Problem to work on:
Copy the rows from the first one through the line containing "pyautogui.click(x=86, y=112)", swapping "Club" for "Team" and leaving everything else unchanged.

─── Data supplied

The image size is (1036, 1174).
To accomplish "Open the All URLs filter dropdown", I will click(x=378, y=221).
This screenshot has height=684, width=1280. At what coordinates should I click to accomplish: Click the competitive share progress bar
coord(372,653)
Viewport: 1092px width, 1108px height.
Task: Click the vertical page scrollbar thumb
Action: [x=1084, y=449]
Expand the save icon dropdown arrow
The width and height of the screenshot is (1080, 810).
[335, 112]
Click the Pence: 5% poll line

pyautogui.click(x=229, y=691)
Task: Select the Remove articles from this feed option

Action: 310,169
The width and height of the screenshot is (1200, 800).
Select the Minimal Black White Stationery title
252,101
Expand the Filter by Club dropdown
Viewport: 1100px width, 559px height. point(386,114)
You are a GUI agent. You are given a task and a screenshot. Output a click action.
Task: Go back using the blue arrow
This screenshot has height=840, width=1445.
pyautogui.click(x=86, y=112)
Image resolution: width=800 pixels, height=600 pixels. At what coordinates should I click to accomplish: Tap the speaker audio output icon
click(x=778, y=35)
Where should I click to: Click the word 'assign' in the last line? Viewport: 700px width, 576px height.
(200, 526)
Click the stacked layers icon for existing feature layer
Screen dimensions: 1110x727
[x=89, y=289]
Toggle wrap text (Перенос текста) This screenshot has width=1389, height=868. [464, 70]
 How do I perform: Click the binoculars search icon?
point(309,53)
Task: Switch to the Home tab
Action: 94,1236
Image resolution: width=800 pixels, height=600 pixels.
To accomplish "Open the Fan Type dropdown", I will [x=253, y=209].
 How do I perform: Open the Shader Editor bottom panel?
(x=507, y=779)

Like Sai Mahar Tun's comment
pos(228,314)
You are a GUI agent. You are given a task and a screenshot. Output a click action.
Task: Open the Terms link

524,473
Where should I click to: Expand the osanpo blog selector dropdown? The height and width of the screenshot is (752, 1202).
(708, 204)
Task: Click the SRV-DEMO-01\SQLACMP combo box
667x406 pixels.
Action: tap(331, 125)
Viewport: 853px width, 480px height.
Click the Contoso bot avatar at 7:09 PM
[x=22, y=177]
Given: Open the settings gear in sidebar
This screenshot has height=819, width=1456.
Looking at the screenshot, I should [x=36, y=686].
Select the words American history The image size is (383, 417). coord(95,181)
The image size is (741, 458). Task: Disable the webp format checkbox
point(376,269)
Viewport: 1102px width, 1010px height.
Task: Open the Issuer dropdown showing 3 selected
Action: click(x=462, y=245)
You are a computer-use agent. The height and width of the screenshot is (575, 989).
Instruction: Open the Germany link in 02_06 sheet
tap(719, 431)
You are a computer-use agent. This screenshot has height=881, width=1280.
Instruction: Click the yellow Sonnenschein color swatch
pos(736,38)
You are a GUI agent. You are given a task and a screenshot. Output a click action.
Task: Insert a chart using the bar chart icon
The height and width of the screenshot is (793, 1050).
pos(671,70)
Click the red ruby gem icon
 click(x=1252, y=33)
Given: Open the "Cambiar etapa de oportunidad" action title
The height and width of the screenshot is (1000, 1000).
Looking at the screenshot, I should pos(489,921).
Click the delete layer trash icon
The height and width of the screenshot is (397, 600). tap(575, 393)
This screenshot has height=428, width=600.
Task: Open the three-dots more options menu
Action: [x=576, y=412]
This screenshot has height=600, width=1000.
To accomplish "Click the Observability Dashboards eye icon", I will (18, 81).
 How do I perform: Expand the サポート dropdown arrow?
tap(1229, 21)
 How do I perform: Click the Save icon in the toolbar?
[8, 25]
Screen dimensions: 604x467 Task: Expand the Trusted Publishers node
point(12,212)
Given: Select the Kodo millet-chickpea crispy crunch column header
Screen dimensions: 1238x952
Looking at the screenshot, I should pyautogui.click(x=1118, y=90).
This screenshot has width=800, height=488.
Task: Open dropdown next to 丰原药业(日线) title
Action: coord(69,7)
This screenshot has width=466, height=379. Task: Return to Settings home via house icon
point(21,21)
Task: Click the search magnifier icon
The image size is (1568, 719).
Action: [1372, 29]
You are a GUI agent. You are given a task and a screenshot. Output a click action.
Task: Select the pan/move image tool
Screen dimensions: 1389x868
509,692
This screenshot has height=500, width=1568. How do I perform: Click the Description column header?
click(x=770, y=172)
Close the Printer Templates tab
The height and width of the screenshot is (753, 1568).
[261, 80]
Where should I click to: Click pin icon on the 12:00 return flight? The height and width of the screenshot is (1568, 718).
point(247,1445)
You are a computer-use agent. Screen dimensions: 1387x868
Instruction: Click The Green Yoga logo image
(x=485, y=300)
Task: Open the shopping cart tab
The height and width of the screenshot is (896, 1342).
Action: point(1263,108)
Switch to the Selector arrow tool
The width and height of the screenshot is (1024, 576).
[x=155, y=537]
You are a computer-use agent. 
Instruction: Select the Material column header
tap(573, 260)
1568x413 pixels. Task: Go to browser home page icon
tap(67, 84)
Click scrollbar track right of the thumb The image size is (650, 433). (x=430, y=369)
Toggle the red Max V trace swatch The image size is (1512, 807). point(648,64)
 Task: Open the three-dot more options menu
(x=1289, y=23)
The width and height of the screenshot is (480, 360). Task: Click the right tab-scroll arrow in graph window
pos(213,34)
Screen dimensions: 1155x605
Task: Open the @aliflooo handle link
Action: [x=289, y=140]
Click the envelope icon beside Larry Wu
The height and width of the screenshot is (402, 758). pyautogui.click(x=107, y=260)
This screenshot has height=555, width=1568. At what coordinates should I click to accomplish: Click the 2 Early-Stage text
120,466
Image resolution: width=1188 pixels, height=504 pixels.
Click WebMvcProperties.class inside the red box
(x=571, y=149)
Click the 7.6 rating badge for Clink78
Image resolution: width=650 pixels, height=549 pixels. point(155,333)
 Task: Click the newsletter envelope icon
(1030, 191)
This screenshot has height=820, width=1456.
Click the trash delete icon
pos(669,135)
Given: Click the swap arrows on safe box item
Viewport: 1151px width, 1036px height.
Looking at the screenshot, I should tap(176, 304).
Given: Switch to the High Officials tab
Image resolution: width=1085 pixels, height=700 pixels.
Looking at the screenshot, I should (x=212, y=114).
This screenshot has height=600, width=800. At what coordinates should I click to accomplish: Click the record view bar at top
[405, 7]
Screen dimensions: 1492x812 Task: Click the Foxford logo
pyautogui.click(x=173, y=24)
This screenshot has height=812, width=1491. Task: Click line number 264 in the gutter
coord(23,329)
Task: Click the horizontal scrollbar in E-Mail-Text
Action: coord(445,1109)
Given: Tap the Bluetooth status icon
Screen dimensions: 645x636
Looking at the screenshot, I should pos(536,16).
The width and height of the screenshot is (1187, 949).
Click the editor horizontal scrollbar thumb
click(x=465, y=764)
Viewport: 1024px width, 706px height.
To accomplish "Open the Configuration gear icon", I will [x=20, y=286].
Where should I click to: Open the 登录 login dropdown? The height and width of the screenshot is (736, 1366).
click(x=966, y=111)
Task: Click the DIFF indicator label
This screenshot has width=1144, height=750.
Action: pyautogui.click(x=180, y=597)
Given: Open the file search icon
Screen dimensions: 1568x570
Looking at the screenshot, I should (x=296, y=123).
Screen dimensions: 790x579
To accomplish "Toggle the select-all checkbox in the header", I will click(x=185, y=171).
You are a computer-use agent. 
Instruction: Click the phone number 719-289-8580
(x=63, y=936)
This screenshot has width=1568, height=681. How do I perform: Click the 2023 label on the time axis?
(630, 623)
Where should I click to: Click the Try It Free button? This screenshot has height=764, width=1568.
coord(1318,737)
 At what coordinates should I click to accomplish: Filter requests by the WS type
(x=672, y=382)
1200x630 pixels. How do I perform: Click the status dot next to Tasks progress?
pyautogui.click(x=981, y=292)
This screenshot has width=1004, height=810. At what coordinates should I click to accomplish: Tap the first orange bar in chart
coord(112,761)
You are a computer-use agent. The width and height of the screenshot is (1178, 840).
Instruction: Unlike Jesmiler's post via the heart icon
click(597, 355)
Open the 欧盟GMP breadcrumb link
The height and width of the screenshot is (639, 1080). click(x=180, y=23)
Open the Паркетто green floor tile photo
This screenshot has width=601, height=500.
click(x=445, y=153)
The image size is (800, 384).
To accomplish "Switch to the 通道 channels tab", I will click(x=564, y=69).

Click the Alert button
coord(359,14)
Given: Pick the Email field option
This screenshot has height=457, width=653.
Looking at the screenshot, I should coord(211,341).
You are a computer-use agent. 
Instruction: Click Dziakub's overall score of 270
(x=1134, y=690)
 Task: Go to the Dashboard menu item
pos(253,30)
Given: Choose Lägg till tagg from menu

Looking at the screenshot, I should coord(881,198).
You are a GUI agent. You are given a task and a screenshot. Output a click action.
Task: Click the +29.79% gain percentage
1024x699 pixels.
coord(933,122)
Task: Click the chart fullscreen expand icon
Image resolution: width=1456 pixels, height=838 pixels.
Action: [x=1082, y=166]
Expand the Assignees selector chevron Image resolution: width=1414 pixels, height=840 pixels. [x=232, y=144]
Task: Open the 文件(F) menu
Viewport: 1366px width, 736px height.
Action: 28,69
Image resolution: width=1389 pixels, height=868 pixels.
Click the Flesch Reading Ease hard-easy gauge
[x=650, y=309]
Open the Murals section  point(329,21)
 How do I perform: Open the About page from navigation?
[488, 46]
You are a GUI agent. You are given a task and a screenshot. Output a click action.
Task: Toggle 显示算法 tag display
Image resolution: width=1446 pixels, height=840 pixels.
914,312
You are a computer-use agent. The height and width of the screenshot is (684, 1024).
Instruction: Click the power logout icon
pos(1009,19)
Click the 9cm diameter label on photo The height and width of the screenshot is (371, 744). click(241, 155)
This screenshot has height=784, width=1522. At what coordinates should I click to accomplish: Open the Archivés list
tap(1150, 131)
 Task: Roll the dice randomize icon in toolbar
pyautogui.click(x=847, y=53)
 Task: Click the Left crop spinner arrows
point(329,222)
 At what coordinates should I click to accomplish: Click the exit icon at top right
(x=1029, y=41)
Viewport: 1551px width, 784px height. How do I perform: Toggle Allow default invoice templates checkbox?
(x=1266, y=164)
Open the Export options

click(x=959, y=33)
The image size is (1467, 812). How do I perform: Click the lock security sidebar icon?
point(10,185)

──────

Full answer:
The image size is (1036, 1174).
To accomplish "Open the All URLs filter dropdown", I will click(x=378, y=221).
This screenshot has height=684, width=1280. At what coordinates should I click to accomplish: Click the competitive share progress bar
coord(372,653)
Viewport: 1092px width, 1108px height.
Task: Click the vertical page scrollbar thumb
Action: [x=1084, y=449]
Expand the save icon dropdown arrow
The width and height of the screenshot is (1080, 810).
[335, 112]
Click the Pence: 5% poll line

pyautogui.click(x=229, y=691)
Task: Select the Remove articles from this feed option

Action: 310,169
The width and height of the screenshot is (1200, 800).
Select the Minimal Black White Stationery title
252,101
Expand the Filter by Team dropdown
Viewport: 1100px width, 559px height. point(386,114)
You are a GUI agent. You are given a task and a screenshot. Output a click action.
Task: Go back using the blue arrow
This screenshot has height=840, width=1445.
pyautogui.click(x=86, y=112)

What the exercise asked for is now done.